Dataset entries =>
::::::

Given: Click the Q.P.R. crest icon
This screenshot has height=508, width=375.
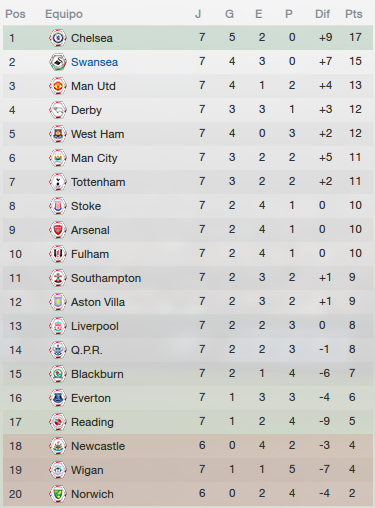Looking at the screenshot, I should pyautogui.click(x=58, y=350).
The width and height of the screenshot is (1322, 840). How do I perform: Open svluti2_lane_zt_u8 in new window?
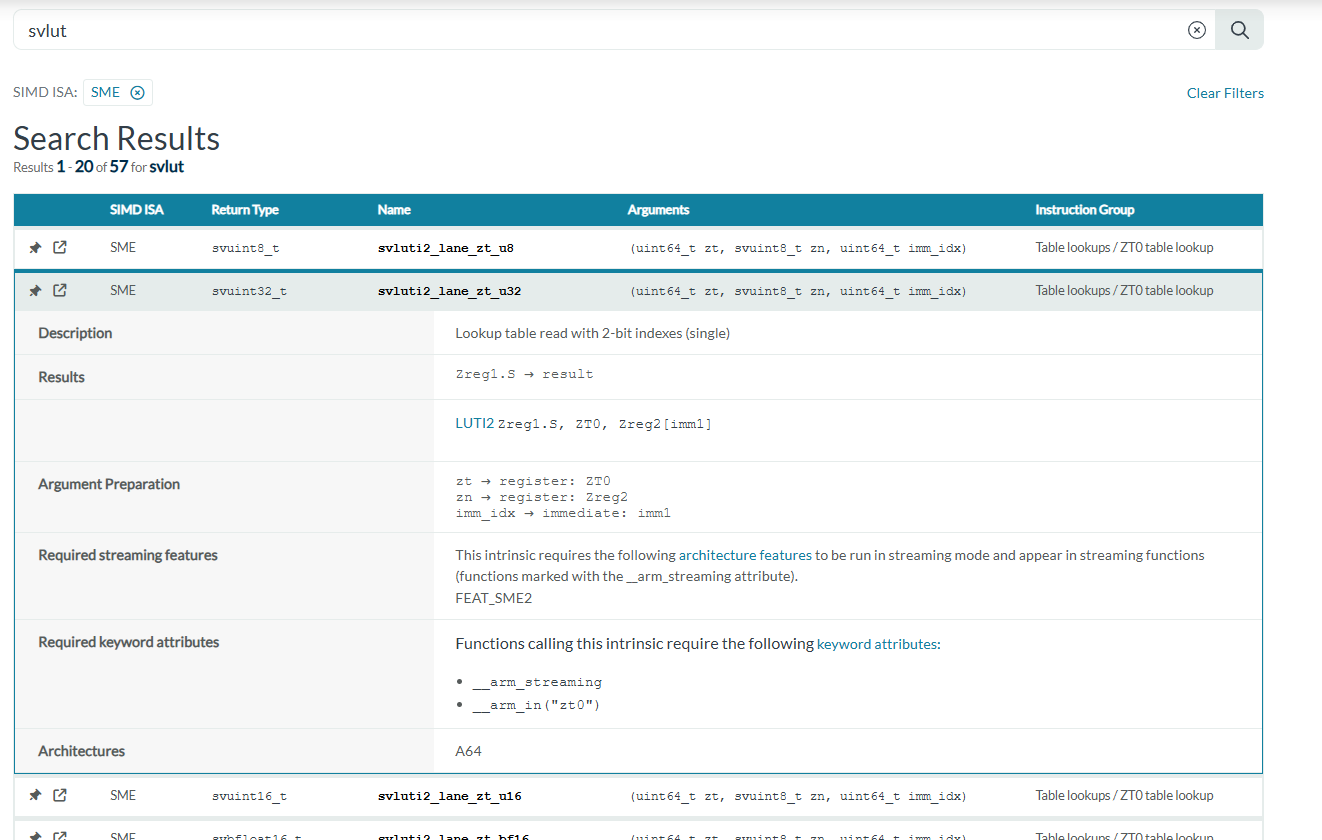tap(60, 247)
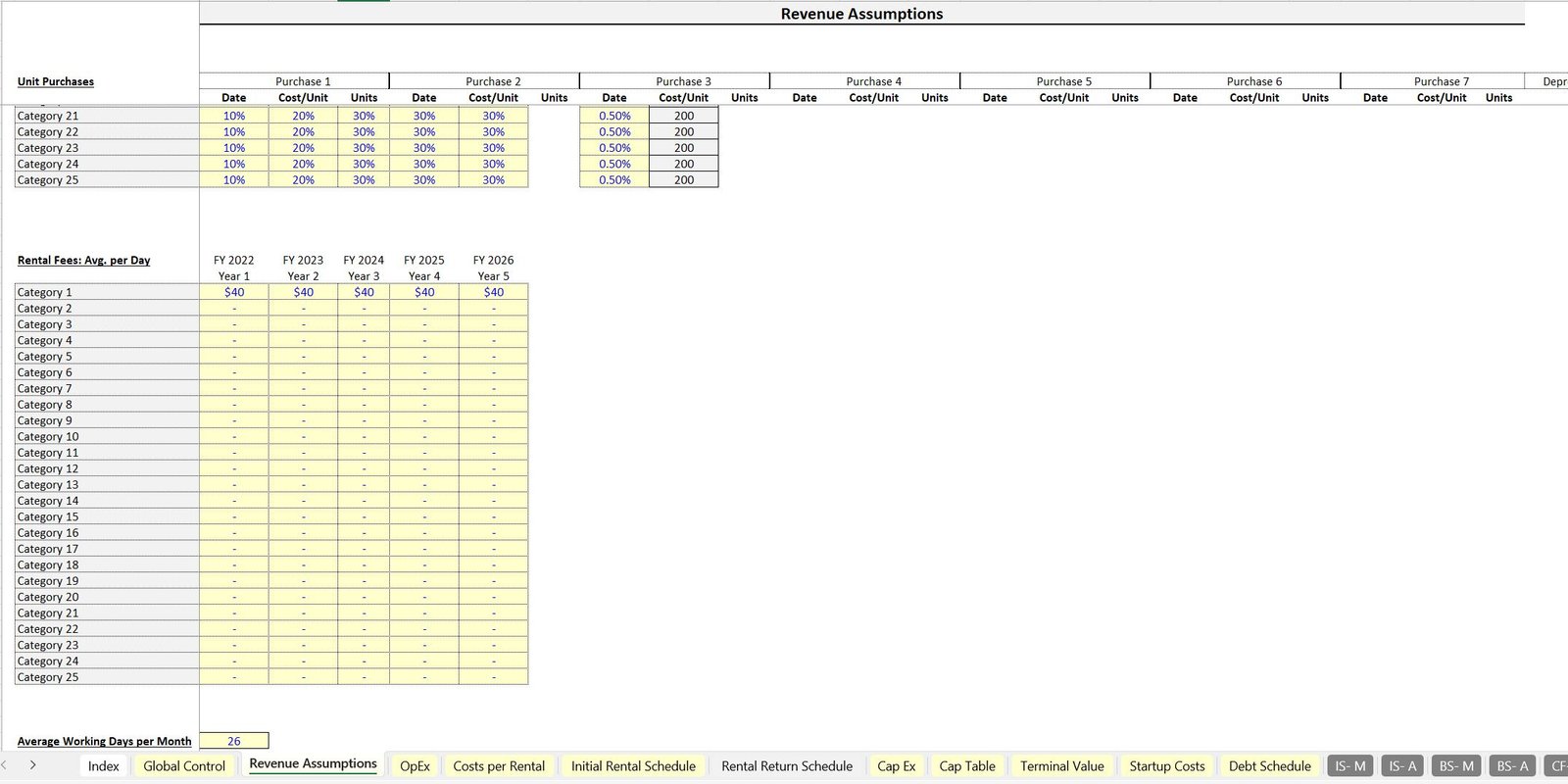Click the next sheet navigation arrow
Viewport: 1568px width, 784px height.
tap(32, 765)
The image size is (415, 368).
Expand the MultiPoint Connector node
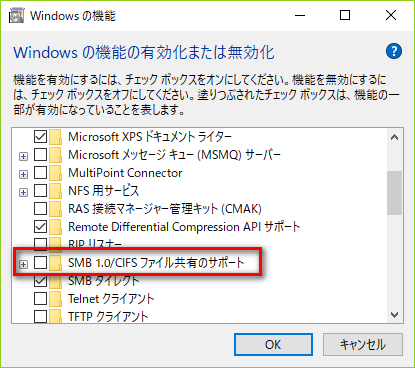coord(23,174)
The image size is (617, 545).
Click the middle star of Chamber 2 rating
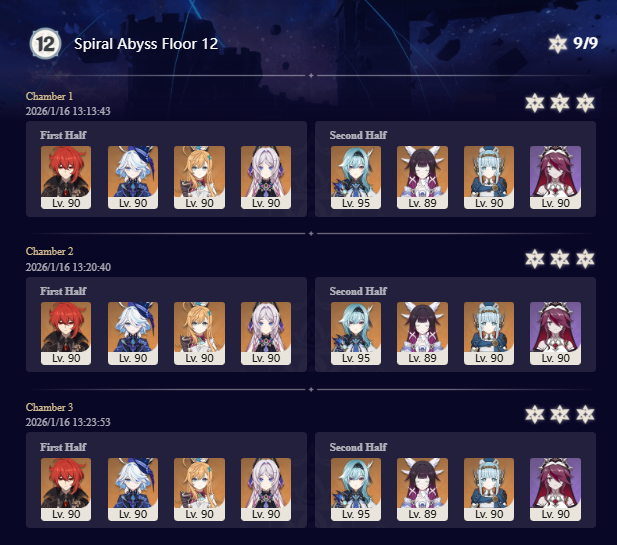coord(560,259)
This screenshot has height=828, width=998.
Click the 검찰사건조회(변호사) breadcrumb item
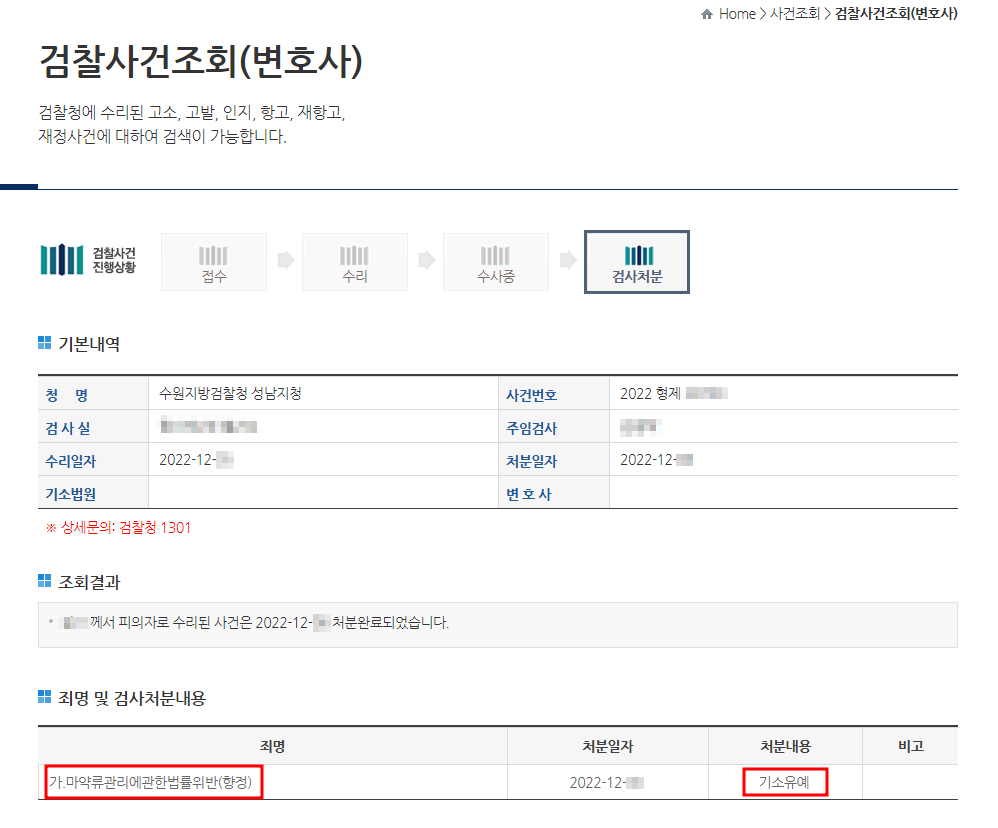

::::::

Action item =>
Write every entry out again exactly, images omitted.

Output for this exercise =>
Given: Click the Q.P.R. crest icon
This screenshot has height=508, width=375.
Looking at the screenshot, I should pyautogui.click(x=58, y=350).
The width and height of the screenshot is (1322, 840). How do I perform: Open svluti2_lane_zt_u8 in new window?
tap(60, 247)
Click the next sheet navigation arrow
Viewport: 1568px width, 784px height.
tap(32, 765)
The image size is (415, 368).
Expand the MultiPoint Connector node
coord(23,174)
The image size is (617, 545).
Click the middle star of Chamber 2 rating
coord(560,259)
This screenshot has height=828, width=998.
Click the 검찰사건조회(변호사) breadcrumb item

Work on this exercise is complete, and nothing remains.